If Synod 2019 agrees, the Council of Delegates will establish a standing committee to review Bible translations for potential use in the Christian Reformed Church. (The Council of Delegates acts on behalf of synod, the annual leadership meeting of the CRC.) This fulfills one of the tasks given to the Council by Synod 2018.
The Council is recommending to Synod 2019 that a standing committee meet at least once a year, normally by video conference. That committee will establish the criteria or rubric by which to evaluate the translation philosophy and process used by translators.
It will then apply that criteria to any new Bible translation requested by churches or synod. An ad hoc group prepared a report recommending how a translation committee should operate. It noted that it is important to know for what purpose the translation will be used. “If the translation will be used for exhortation from the pulpit a different standard will need to be exercised than if the translation were to be used for Bible study or for personal devotion time.”
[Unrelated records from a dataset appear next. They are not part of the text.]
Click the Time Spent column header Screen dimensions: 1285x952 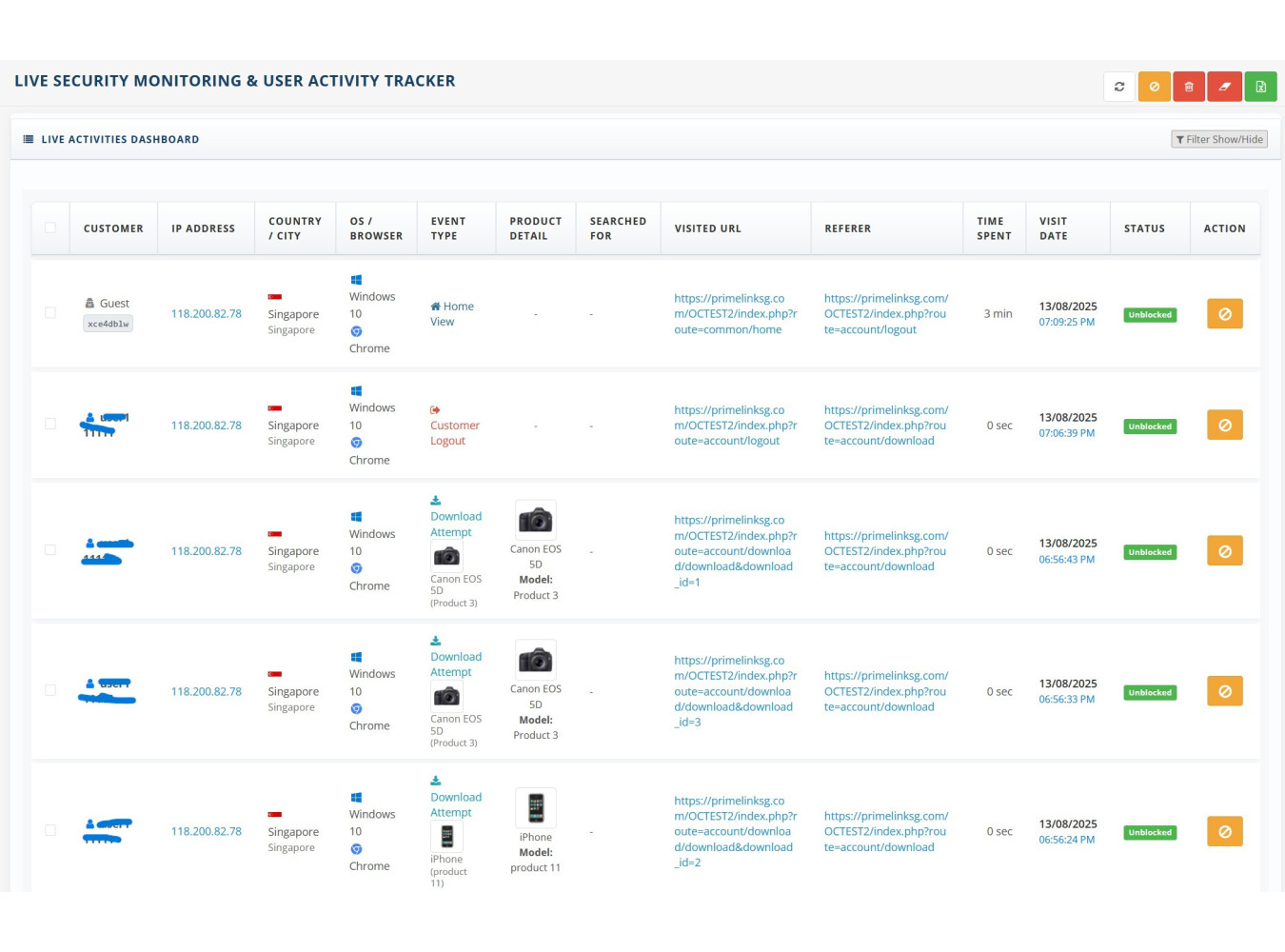993,228
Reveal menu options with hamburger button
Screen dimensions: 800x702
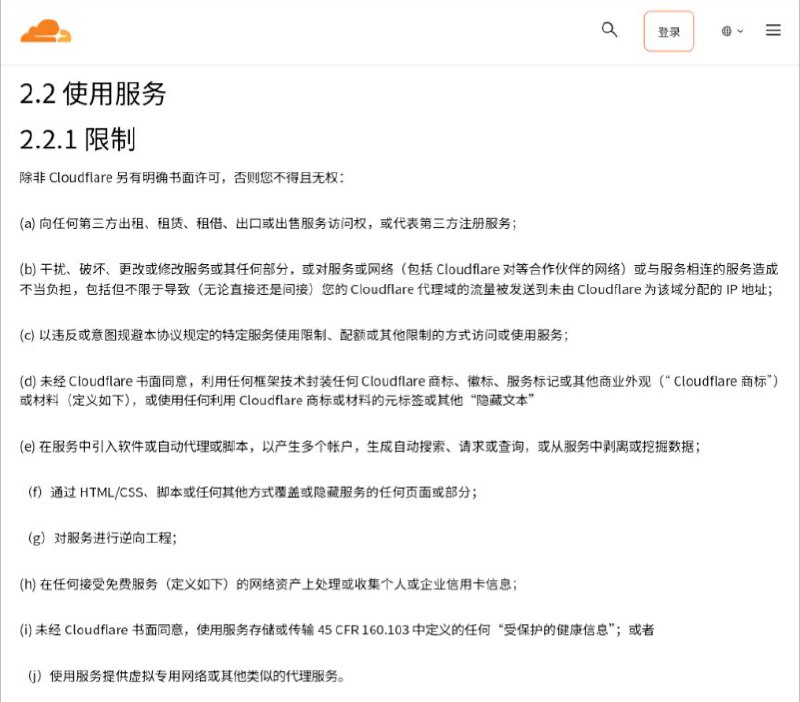tap(773, 30)
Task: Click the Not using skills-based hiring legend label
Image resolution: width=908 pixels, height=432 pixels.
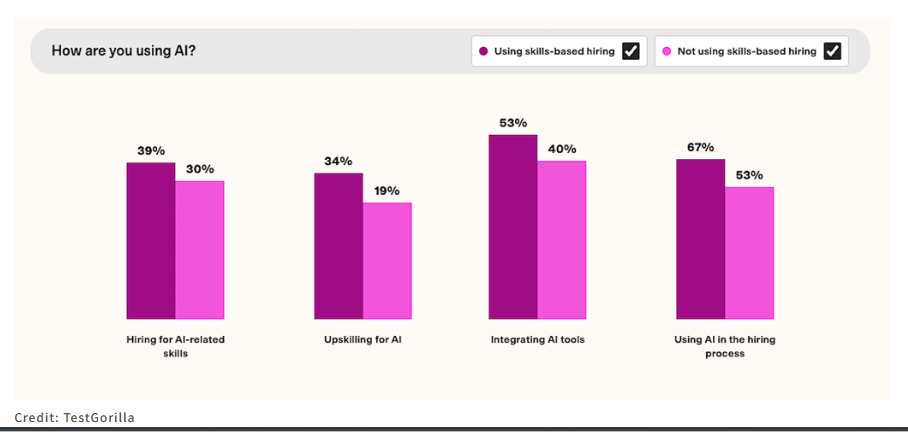Action: coord(747,52)
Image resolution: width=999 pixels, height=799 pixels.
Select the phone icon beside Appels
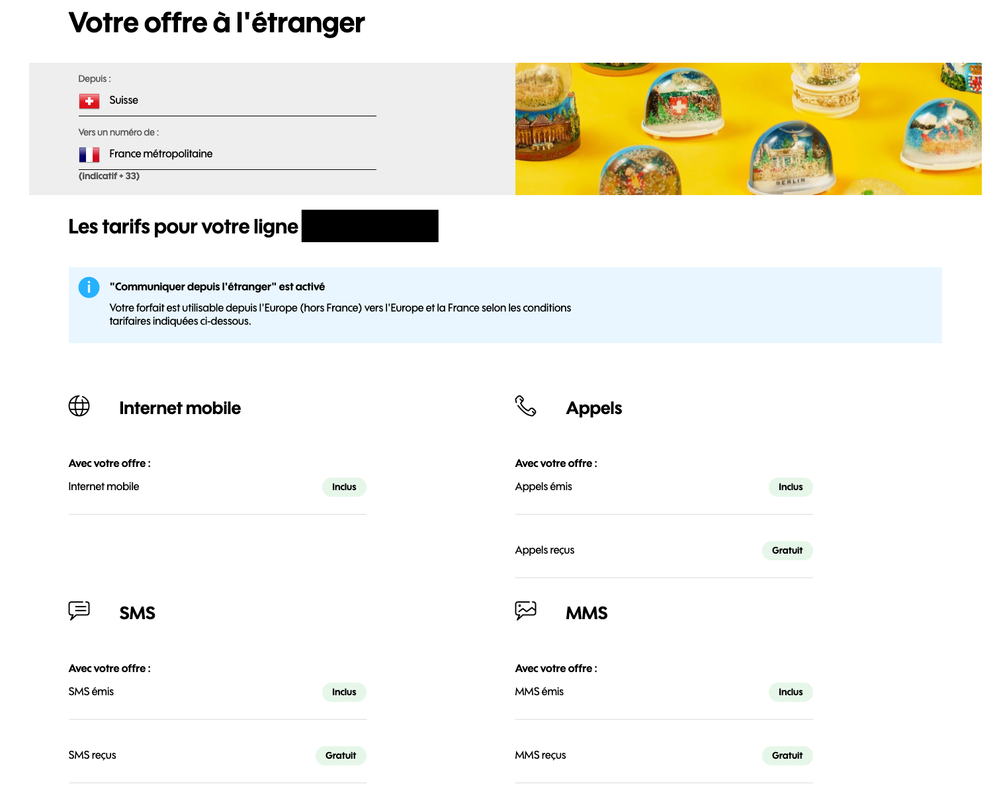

The committee will report to the Council its translation recommendations for use in the pulpit, Bible study, and personal devotions. Synod will be informed of the recommendations.
The Council is recommending that the translation committee be comprised of three members of the theological faculty, ordinarily from Calvin Theological Seminary; an English language professor or communications professional who understands the current use of language in contemporary life; and a pastor who understand the needs of the public.
Appointments to the committee will be approved by synod.
The Church Order, which governs worship in the denomination, requires that synod assess Bible translations for use in public worship, but a committee has not existed for some years. In 2006, synod directed the Board of Trustees (the predecessor of the Council) to establish a translation committee but the board declined to do that. Instead, it voted to appoint such a committee if and when synod adopts overtures requesting a review of specific translations, citing little demand for such reviews and unjustified cost for an ongoing committee.